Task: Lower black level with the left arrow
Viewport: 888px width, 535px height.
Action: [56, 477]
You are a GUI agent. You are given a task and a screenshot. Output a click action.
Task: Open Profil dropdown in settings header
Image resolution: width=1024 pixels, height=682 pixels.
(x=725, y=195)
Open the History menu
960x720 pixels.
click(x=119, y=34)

--

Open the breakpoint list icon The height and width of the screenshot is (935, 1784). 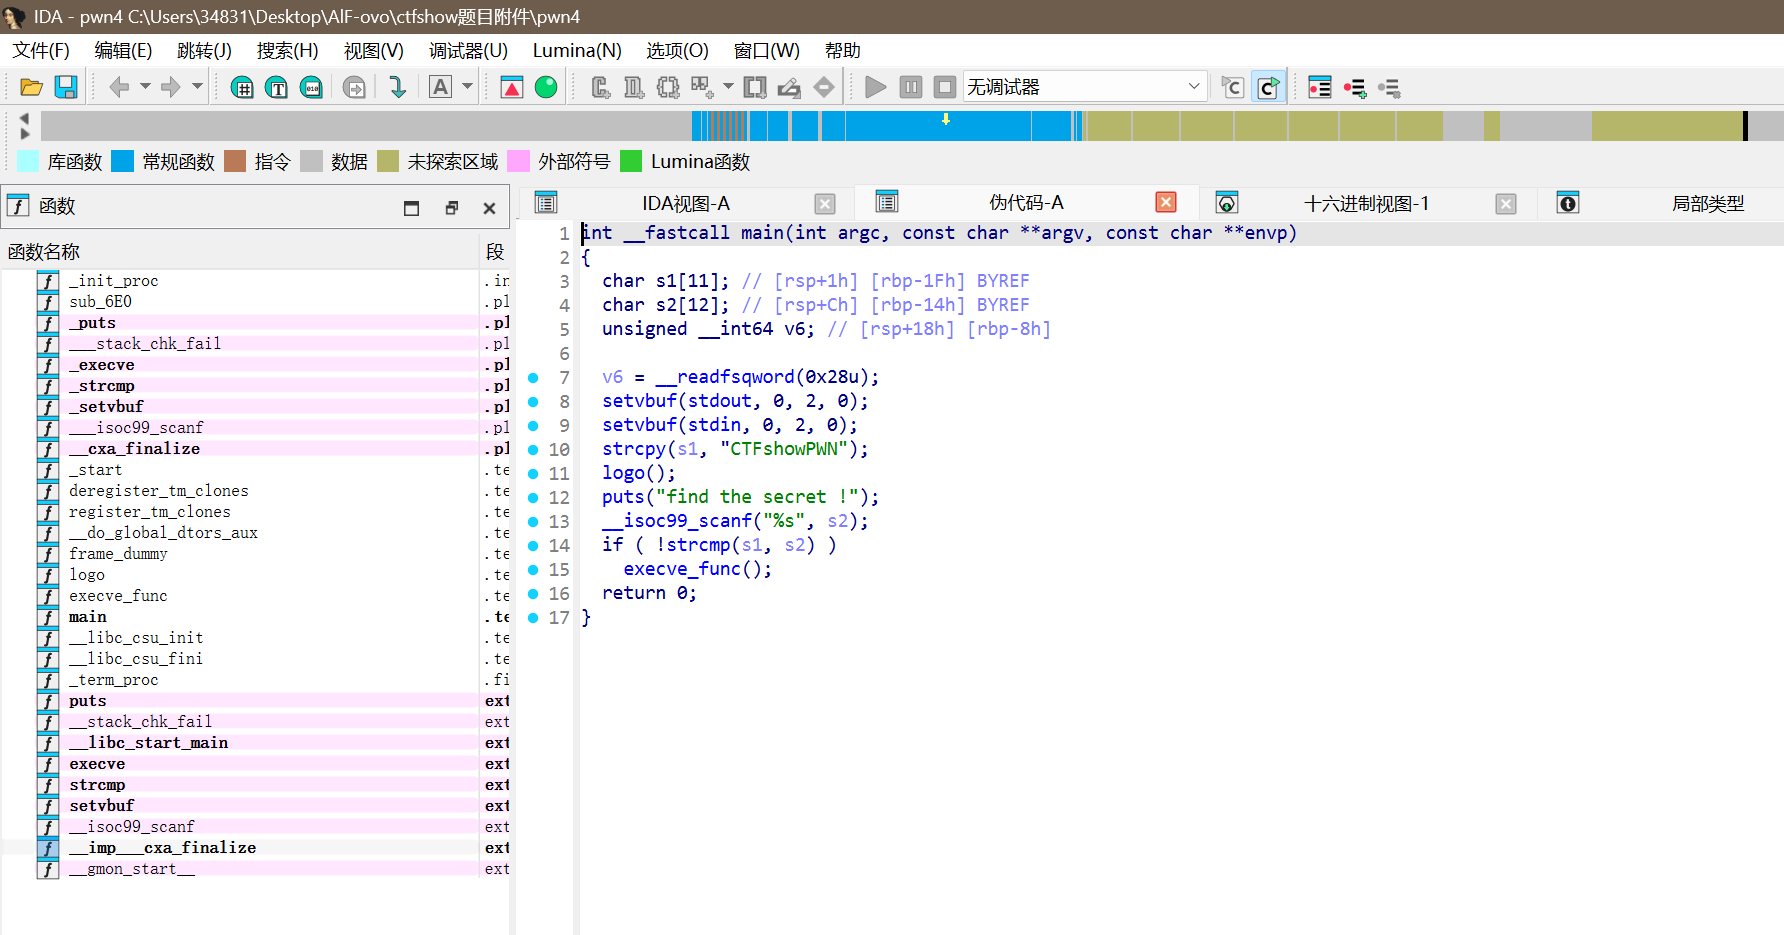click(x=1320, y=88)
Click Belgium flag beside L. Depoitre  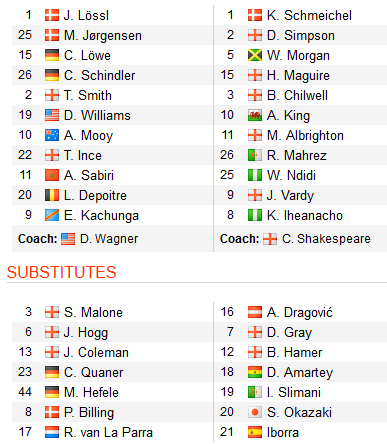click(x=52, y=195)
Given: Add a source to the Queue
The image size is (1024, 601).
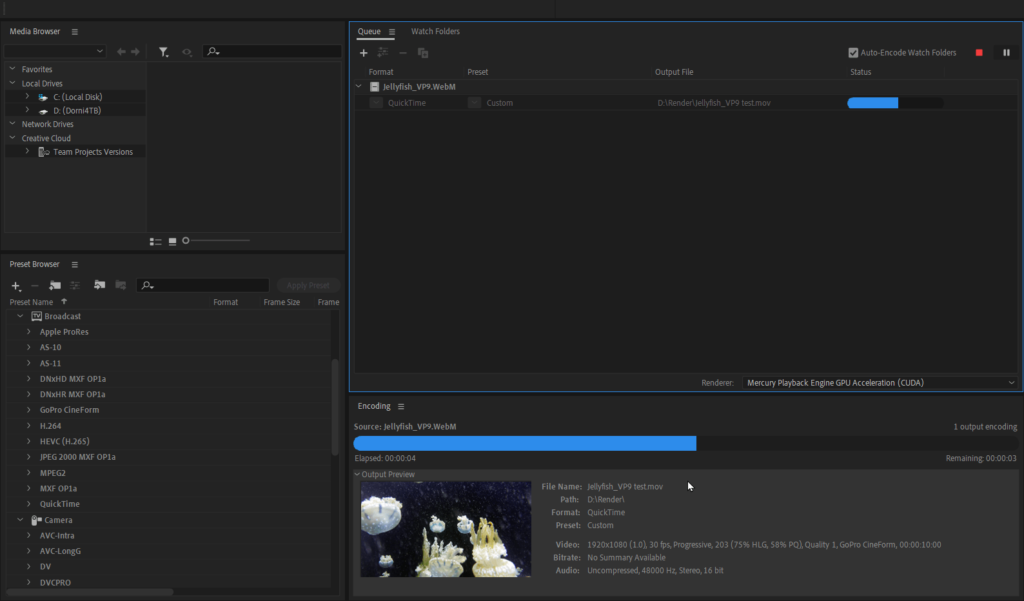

--

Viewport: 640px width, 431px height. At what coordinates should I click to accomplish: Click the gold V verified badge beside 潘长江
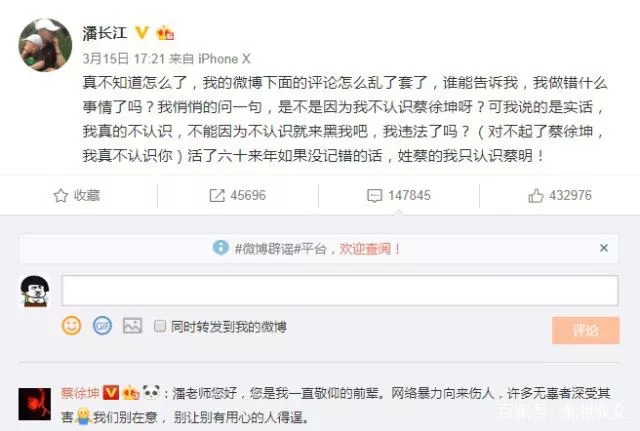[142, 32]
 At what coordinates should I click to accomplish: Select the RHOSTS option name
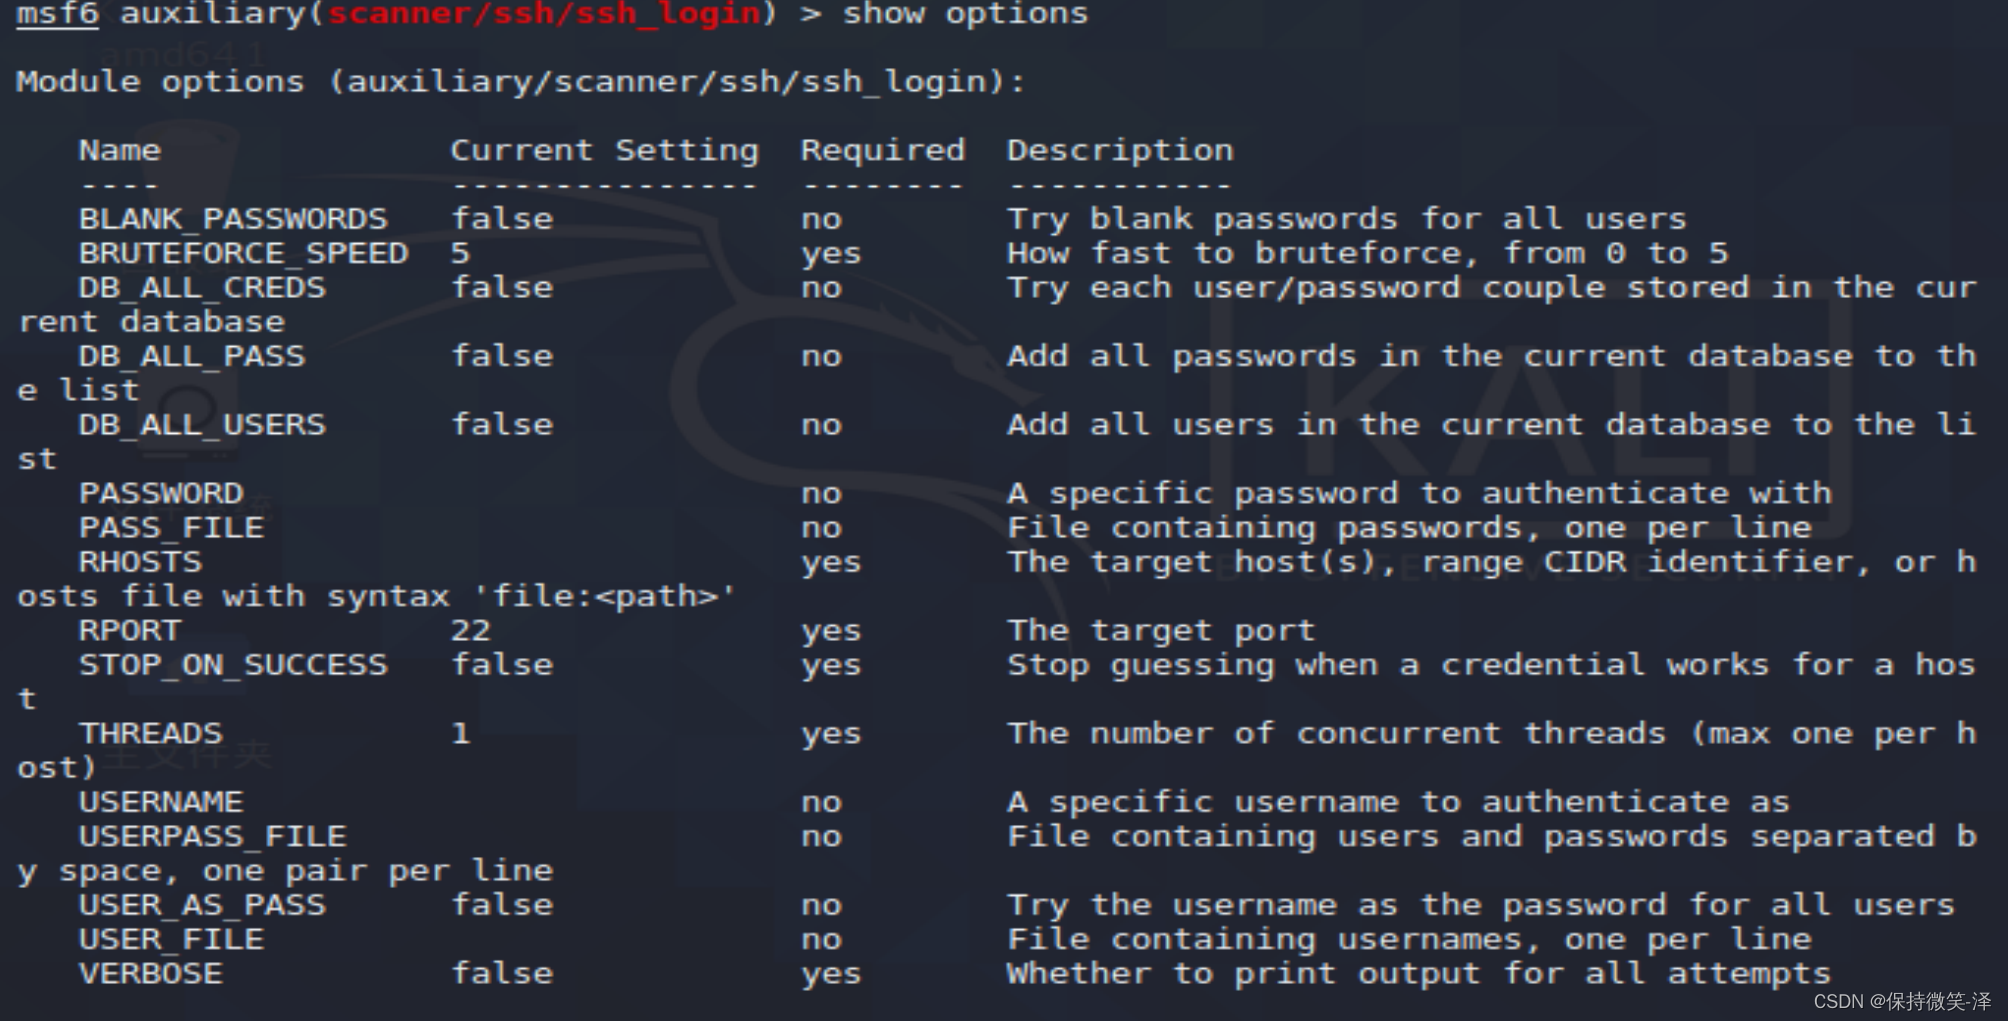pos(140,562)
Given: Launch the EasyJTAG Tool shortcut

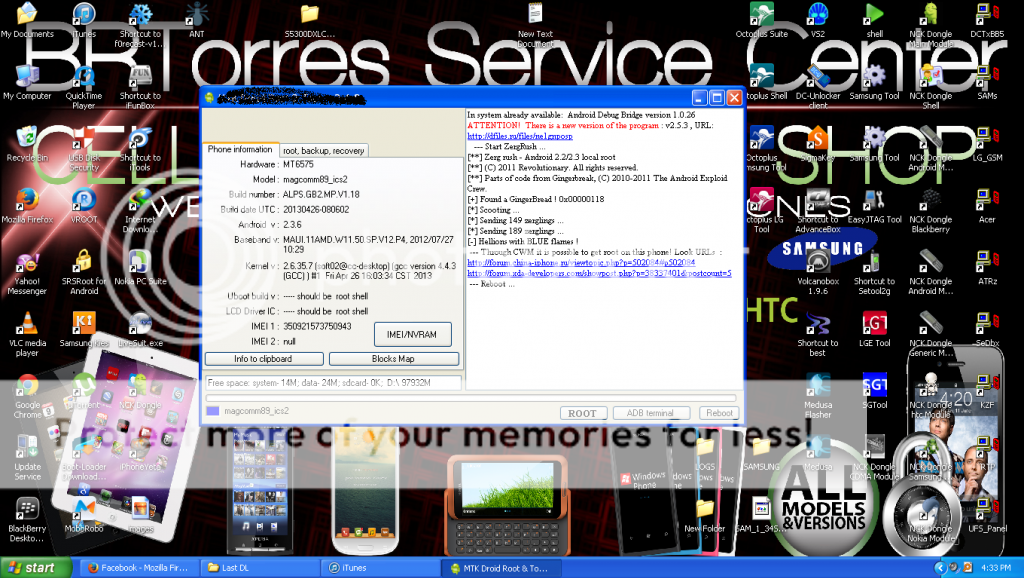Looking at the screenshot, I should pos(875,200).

--

_EXERCISE DETAILS:_
Whatever else the listing above holds, retype exactly only the lines from the one containing "Task: Lower black level with the left arrow" to the one containing "Task: Open Profil dropdown in settings header", both ends kept.

_OUTPUT OF THE EXERCISE:_
Task: Lower black level with the left arrow
Viewport: 888px width, 535px height.
Action: [56, 477]
You are a GUI agent. You are given a task and a screenshot. Output a click action.
Task: Open Profil dropdown in settings header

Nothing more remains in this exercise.